2018年7月1日 朝刊

 一文字も変わることなく七十年以上続いてきた日本国憲法。現存する憲法の中で、一回も改正されたことのない「未改正憲法」としては最も長い歴史を持つという。あらゆる憲法の条文を比較研究しているケネス・盛(もり)・マッケルウェイン東大准教授の研究室を訪ね、詳しく聞いた。 (高山晶一、安藤美由紀)

 准教授によると、これまで世界で制定された憲法は九百本弱で、そのうち現存するのは約百九十本。今年で公布から七十二年(施行から七十一年)を迎える日本国憲法は十二番目に古いが、「約四十本ある未改正の現存憲法の中では、日本国憲法は一番古いんです」と准教授。

 世界的な傾向として、憲法は時々改正した方が国民意識や政治・経済情勢の変化に対応できて長続きする。改正されないと戦争やクーデター、社会の変化に伴って廃止されやすい。過去の憲法を含め、未改正憲法の存在期間は平均七・二年。その十倍も続いている日本国憲法は、極めて珍しい存在だ。

 准教授は、大きな理由として、人権規定の多さを指摘する。
 「言論の自由」など代表的な二十六項目の人権について、各憲法が定めた数を調べたところ、日本国憲法は十七。現存憲法の平均は一五・八で、それほど変わらないようにも見える。

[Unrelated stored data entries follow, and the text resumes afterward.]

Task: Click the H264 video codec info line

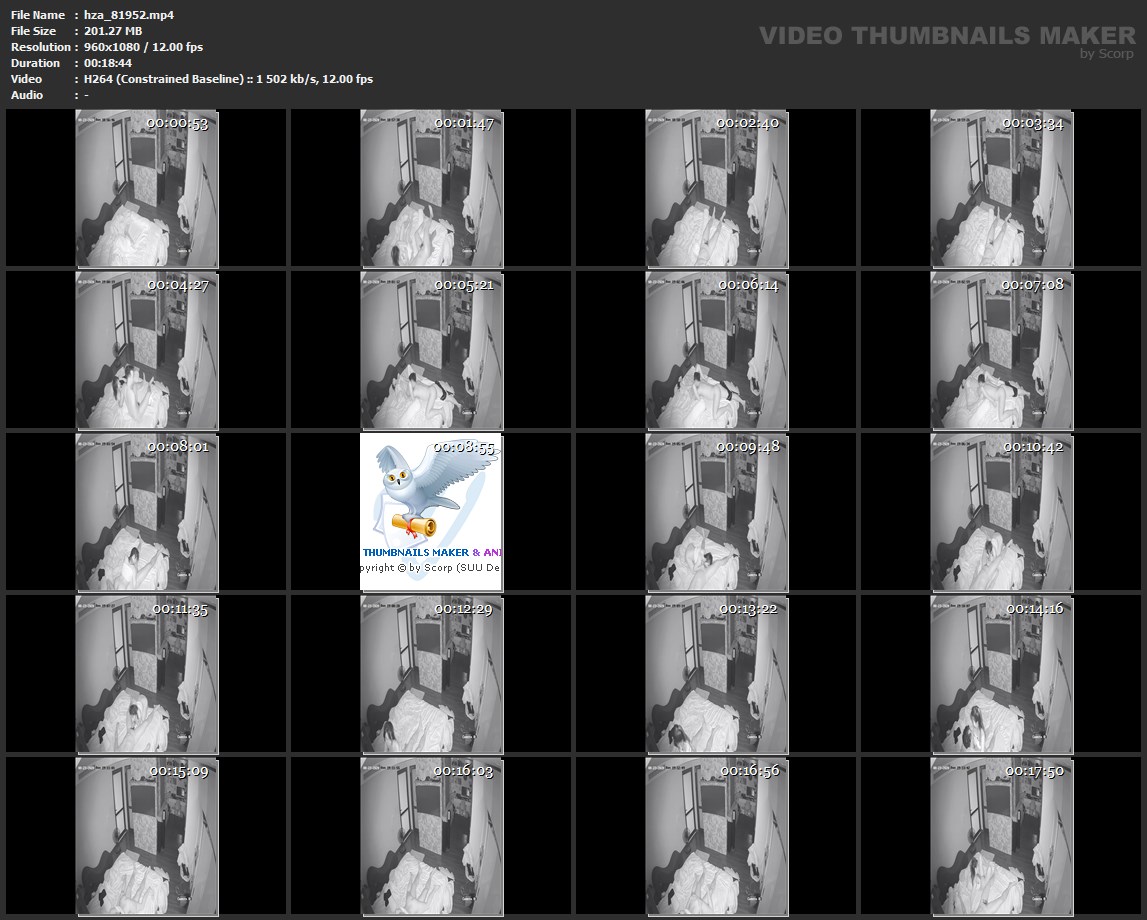Action: click(x=228, y=79)
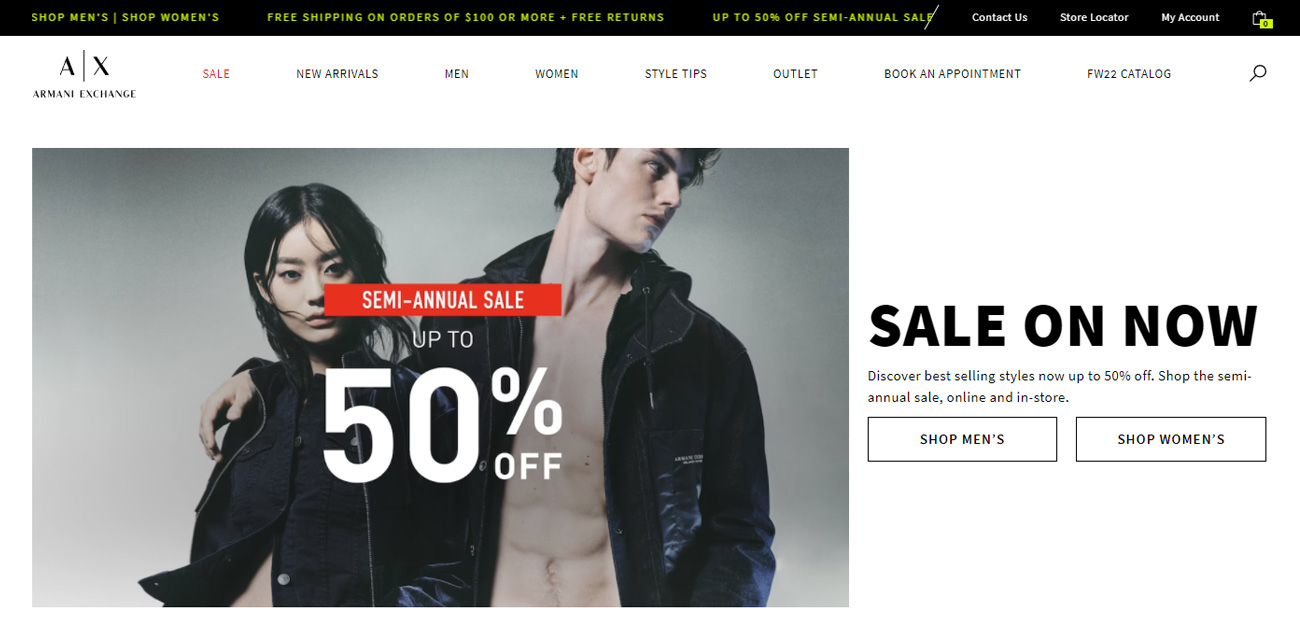Open the Book an Appointment page
This screenshot has height=644, width=1300.
pos(952,74)
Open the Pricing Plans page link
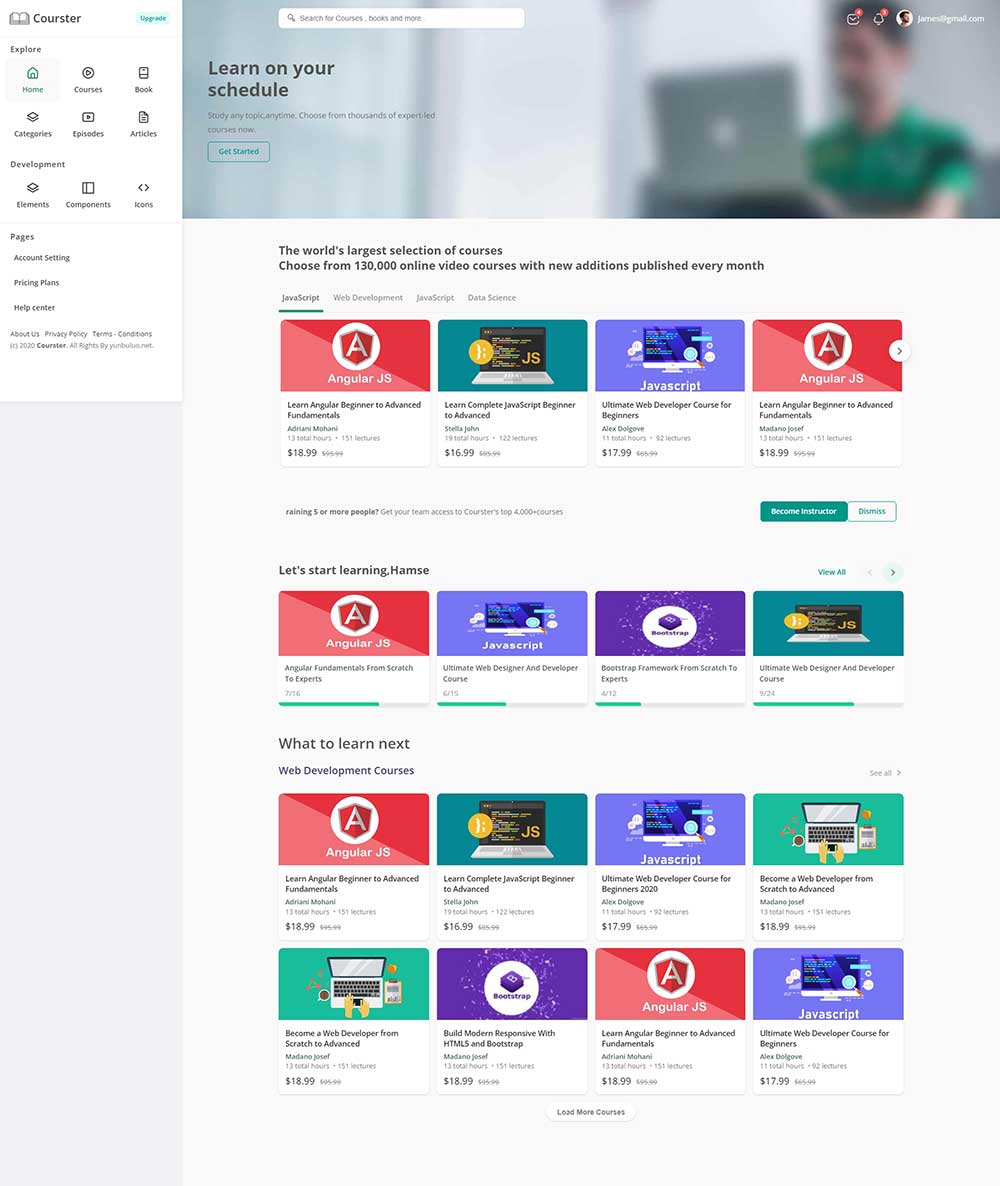 (36, 283)
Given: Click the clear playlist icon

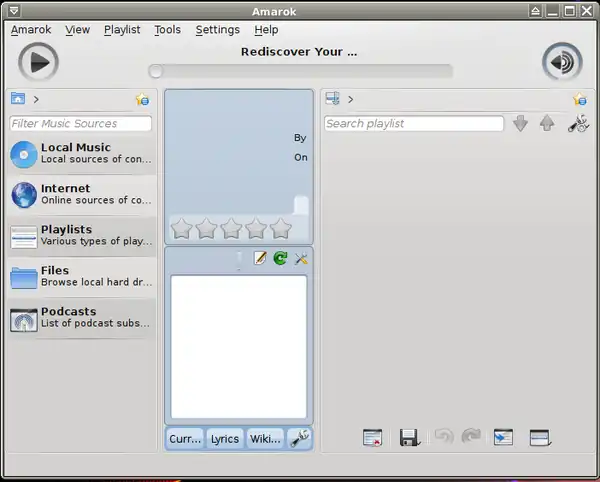Looking at the screenshot, I should [x=373, y=437].
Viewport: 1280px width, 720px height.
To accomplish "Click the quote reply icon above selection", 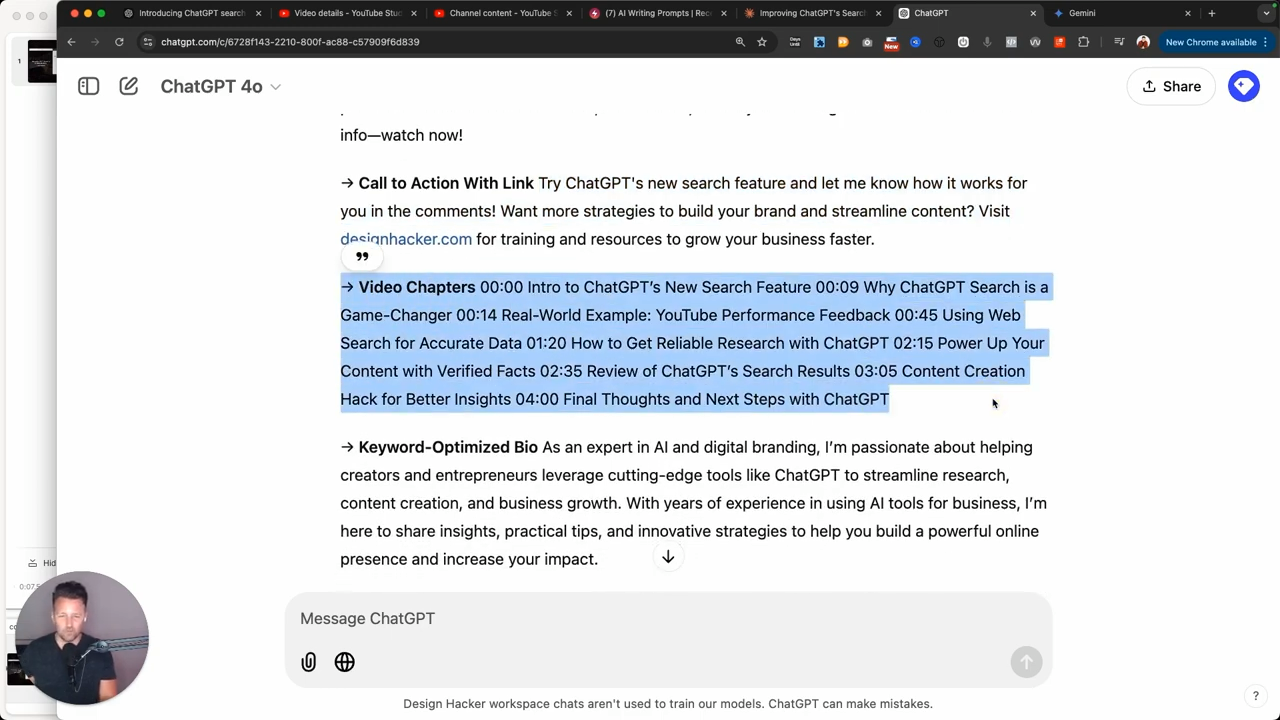I will point(362,257).
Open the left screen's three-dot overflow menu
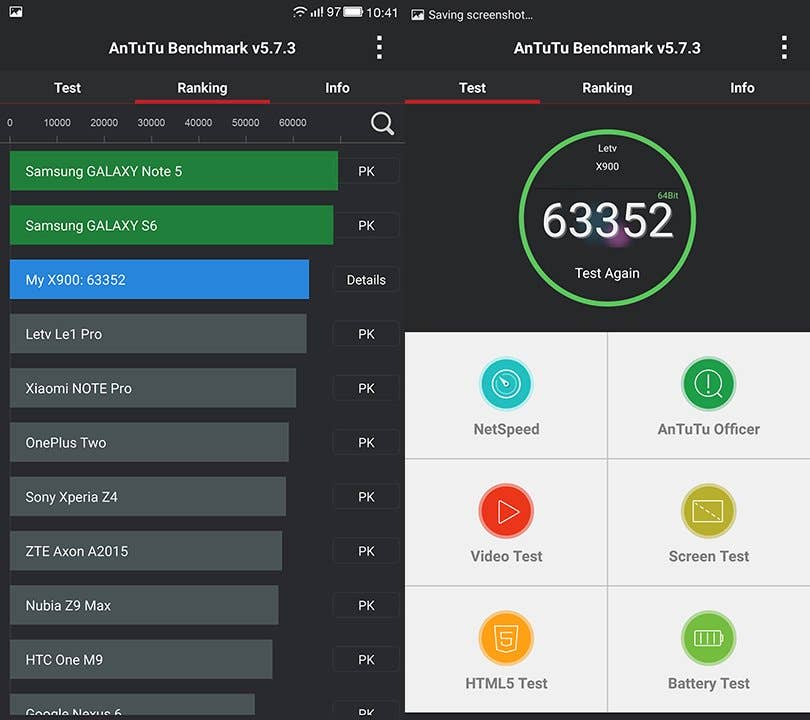This screenshot has height=720, width=810. 379,47
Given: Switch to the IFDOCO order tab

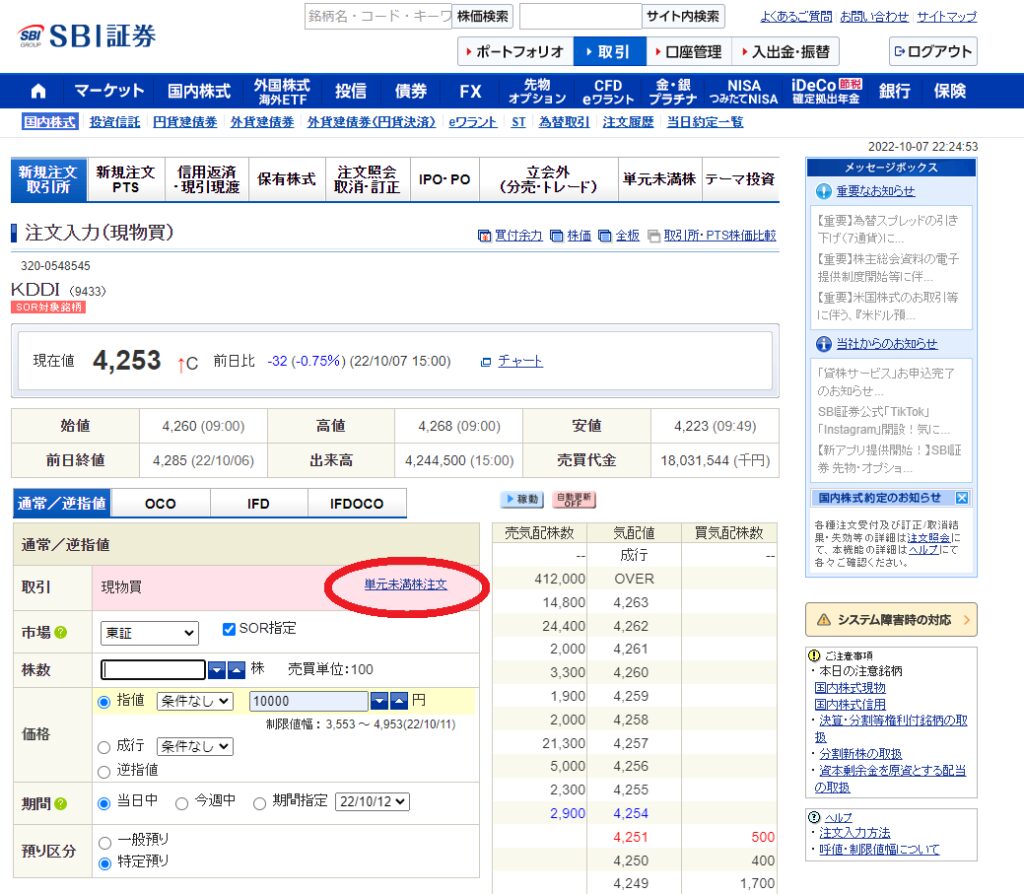Looking at the screenshot, I should [356, 503].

 しかし、日本国憲法以前に制定された憲法二百六十七本の平均は九・八。日本国憲法の人権規定は、制定当時は「とても進歩的」(准教授)だったし、今でも十分世界に通用する水準というわけだ。人権規定が充実していれば、国民は変える気になりにくい。

 日本国憲法は統治機構の規定が少なく、憲法を変えなくても法改正で対応できることも長寿の一因と、准教授は分析する。

 戦力不保持を定めた日本国憲法は「世界一の平和憲法」とも呼ばれる。現存憲法の93・1%は軍隊の存在を明記しており、書いていないのは6・9%で、日本以外は欧州の小国や太平洋の島国など。「日本国憲法は軍の最高司令官や兵役、軍事裁判所も書いていない。全部ない憲法はすごく珍しい」

 一方、改憲に必要な議会の承認に関しては、衆参両院の三分の二以上の賛成が必要とする日本国憲法は「一番スタンダード(標準的)」と准教授。自民党はかつて「世界的に見ても改正しにくい憲法」として、「過半数」の賛成に緩和する改憲草案をまとめたが、議会の承認を必要としている現存憲法の75・8%は「三分の二」と定めているという。